Despite the conditions, few people sympathize with Javier, Martinez and their neighbors. A sexual offender is often an outcast to everyone except, possibly, his own family members.

And Howard Simon, executive director of the American Civil Liberties Union of Florida, who is trying to help get them out from under the bridge, isn’t asking the public for sympathy.

“People have to realize that making them live under that bridge has created a more dangerous situation,” he says. “Because of the conditions, some of these individuals are absconding, evading supervision. These ordinances interfere with the Department of Corrections ability to keep track of them. This is a crisis situation.”

Gretl Plessinger, Florida Department of Corrections spokesperson, agrees.

“Our concern is for public safety,” she says. “If they are homeless there is more of a chance they will abscond.
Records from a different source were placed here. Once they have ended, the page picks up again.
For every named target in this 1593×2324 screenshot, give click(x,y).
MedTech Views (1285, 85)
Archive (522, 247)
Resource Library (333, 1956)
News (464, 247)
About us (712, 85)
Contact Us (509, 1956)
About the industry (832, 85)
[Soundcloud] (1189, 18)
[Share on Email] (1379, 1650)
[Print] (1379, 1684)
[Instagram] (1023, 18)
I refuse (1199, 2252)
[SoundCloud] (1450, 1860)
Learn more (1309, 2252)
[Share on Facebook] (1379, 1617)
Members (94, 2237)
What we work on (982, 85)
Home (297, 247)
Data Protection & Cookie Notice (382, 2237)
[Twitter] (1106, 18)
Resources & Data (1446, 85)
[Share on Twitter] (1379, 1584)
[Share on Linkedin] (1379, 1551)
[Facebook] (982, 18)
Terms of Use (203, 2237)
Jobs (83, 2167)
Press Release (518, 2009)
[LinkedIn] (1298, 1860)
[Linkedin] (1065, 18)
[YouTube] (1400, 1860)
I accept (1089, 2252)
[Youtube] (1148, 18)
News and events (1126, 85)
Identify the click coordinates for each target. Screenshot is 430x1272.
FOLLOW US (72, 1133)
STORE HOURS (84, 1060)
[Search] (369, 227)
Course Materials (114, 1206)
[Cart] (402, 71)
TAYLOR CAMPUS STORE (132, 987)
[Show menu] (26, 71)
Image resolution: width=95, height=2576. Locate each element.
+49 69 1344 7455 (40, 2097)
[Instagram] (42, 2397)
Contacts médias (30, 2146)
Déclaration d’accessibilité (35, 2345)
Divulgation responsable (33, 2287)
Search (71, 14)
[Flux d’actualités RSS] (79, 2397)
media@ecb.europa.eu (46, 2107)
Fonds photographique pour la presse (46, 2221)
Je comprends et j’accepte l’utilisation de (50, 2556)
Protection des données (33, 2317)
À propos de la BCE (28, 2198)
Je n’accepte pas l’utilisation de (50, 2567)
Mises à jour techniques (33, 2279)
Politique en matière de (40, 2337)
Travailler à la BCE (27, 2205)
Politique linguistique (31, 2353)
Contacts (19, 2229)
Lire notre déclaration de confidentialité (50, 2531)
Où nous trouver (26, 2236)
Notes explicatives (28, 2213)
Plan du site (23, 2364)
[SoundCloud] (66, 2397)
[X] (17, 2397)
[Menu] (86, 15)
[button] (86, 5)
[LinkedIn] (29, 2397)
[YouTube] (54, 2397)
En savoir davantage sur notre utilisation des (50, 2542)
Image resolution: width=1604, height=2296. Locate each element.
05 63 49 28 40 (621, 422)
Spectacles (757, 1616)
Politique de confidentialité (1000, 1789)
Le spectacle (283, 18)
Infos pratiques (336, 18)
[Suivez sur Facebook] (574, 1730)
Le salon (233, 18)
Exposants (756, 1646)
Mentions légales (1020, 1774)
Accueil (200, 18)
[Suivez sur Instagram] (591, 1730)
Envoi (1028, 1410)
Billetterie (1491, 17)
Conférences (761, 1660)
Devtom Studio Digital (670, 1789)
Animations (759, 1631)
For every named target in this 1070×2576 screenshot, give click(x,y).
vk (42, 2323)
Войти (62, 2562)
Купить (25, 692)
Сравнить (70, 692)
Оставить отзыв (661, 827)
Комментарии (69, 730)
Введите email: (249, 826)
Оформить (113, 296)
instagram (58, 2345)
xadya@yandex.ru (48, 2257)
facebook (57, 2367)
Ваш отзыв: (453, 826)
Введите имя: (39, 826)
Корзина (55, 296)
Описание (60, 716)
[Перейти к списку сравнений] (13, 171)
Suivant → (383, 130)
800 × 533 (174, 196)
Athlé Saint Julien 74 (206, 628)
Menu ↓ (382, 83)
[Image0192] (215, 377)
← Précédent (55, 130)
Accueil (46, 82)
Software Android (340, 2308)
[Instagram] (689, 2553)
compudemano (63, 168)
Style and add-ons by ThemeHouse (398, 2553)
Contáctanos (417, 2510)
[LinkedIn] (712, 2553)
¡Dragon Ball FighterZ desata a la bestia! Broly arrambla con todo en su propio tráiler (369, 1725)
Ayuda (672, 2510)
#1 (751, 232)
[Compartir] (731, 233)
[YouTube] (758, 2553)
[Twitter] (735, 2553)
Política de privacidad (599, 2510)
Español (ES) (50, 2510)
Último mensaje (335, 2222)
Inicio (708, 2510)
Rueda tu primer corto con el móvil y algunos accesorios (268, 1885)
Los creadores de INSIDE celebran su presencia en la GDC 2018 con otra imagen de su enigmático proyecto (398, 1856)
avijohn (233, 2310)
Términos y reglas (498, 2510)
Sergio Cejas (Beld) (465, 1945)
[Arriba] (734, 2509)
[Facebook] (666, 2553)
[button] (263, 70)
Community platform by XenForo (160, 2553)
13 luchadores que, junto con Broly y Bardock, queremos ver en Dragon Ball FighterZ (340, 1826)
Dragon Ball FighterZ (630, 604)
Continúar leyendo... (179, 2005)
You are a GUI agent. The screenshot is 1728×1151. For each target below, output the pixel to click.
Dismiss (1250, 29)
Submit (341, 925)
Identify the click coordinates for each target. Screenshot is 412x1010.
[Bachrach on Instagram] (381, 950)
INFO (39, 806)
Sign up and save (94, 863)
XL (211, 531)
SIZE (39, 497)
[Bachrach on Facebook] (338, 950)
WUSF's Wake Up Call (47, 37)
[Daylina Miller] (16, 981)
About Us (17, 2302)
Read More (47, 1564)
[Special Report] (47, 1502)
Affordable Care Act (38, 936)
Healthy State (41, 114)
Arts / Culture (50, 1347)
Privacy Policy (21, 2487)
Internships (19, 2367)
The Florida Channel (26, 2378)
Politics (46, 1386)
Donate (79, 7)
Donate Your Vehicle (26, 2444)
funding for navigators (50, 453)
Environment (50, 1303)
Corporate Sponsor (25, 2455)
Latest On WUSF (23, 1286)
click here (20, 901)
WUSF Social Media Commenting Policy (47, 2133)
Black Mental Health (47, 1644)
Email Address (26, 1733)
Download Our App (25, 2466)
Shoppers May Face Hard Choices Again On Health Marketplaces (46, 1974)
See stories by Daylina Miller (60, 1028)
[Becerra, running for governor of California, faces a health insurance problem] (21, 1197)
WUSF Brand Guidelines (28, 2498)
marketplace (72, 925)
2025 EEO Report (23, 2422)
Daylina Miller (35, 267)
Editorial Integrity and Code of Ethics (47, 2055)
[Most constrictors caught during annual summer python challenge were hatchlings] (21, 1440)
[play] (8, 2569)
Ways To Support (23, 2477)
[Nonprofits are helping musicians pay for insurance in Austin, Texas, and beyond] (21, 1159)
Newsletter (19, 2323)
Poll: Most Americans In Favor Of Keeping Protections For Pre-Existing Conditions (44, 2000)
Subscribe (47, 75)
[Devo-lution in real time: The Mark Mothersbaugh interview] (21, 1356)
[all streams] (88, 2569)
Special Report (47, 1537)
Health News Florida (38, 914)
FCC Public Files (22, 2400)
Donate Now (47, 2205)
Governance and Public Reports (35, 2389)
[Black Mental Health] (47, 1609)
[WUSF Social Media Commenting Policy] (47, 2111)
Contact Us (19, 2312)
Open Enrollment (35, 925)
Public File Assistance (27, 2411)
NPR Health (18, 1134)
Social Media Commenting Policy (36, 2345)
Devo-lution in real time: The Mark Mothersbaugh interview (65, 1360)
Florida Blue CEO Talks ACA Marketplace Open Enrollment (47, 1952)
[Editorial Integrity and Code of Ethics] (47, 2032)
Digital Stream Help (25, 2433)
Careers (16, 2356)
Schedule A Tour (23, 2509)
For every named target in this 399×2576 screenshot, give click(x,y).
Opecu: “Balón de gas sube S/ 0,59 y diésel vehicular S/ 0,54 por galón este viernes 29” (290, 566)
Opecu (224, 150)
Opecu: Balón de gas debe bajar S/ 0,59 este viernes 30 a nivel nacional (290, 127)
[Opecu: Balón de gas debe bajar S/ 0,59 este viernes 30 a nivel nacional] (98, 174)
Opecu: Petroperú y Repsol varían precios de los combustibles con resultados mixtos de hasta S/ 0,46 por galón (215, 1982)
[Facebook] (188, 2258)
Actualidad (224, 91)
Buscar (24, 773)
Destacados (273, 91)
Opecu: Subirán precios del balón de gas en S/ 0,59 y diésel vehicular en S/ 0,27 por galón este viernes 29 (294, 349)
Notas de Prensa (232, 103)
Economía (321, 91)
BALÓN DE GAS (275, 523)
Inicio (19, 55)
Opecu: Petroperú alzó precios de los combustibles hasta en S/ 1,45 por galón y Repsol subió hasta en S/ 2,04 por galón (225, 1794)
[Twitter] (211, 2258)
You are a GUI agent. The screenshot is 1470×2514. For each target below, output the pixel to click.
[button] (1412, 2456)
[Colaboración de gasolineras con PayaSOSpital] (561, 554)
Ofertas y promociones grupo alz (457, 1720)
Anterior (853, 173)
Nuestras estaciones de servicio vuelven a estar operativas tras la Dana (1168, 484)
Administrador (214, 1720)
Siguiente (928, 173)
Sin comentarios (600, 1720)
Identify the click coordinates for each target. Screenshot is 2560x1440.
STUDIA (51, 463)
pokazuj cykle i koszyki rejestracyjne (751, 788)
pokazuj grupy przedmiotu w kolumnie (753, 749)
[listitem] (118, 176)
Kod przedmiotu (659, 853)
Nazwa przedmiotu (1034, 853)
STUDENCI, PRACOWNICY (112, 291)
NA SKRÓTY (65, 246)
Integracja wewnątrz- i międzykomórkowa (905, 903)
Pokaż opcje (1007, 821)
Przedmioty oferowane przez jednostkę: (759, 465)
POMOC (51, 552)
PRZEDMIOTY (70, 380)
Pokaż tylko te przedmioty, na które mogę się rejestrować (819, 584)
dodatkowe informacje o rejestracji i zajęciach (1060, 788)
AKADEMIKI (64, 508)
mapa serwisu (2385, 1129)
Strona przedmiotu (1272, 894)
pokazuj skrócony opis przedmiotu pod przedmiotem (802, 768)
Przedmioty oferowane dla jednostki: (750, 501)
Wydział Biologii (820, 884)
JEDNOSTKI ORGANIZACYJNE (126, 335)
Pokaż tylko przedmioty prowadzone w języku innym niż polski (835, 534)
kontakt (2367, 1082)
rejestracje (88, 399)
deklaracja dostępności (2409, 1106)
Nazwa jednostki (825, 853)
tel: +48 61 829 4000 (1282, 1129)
There are already 91 homeless offenders around the state, mostly in South Florida, and the problem is getting bigger.”

The “residents” bathe in the bay and relieve themselves in compost toilets or in the underbrush.
The sleeping spots most protected from the elements are tucked about 20 feet up the concrete wall, under the bridge arches. Those spaces are just tall enough for tents. Long time residents have rights to those spots and live like cave dwellers.

On ground level, the inhabitants are crammed together in tents, plywood shacks, a camper. A noisy generator powers light bulbs, fans, microwaves, phone chargers, and the GPS receivers many offenders must carry everywhere so they can be tracked by probation officers. Cooking is done on grills. The crowded, gerry-rigged conditions resemble the Third World.

Almost all residents are men, although sometimes girlfriends sleep over.
One woman lives here, convicted of exposing herself to minors.

The expanding of buffer zones around Florida was provoked by a horrible event: the abduction, rape and murder of Jessica Lunsford, 9, by convicted sex predator John Couey in February 2005. Couey has been sentenced to death.

But most the bridge dwellers are not considered “predators,” men who have committed violent sexual acts or acts with children under 12. Most are sex “offenders,” and say they had sex with girls between 13 and 17.

Elliott Bloom, 31, says he was 19 when he had sex with a girl, 15. The offenders call those couplings between teenagers “Romeo and Juliet” cases and believe they are sometimes punished too harshly. Simon says the residency laws should distinguish between “offenders” and violent “predators,” but they don’t.
“Lot of things about these ordinances don’t make sense,” he says.

Dr. Jill Levenson, associate professor at Lynn University in Boca Raton, agrees.
Statistics show that the majority of reported sexual offenses against minors are committed by adults they know well, including relatives, and not strangers who stalk them, as in the Lunsford case.

“And according to the research there is no difference in the recidivism rate if sexual offenders live 1,000 feet away from schools and playgrounds or 2,500 feet,” she said. “If the idea is that the kids be out of sight of the offender, 1000 feet is more than three football fields.”

But Levenson says other elements of the restrictions make even less sense.
“From 6 a.m. until 10 p.m. these men can be anywhere they want to be,” she says. “They could sit on a park bench across from a school if they wanted. But at night, when kids are home safe sleeping with their parents, these ordinances are ordering the offenders to be at a distance.”

In 2008 State Sen. Dave Aronberg, D-Greenacres, presented a bill in the legislature that would have made the state-wide buffer zone for living restrictions 1,500 feet, to go along with a 300-foot buffer zone during the day. It failed.

Simon says the ACLU is preparing litigation to try to force the state to alleviate the situation. Meanwhile, hurricane season has started. A severe storm will almost certainly destroy the camp.

“They say they are going to take us to a prison if one hits and then bring us back here,” says Troy Dumas, 32. “This is crazy.”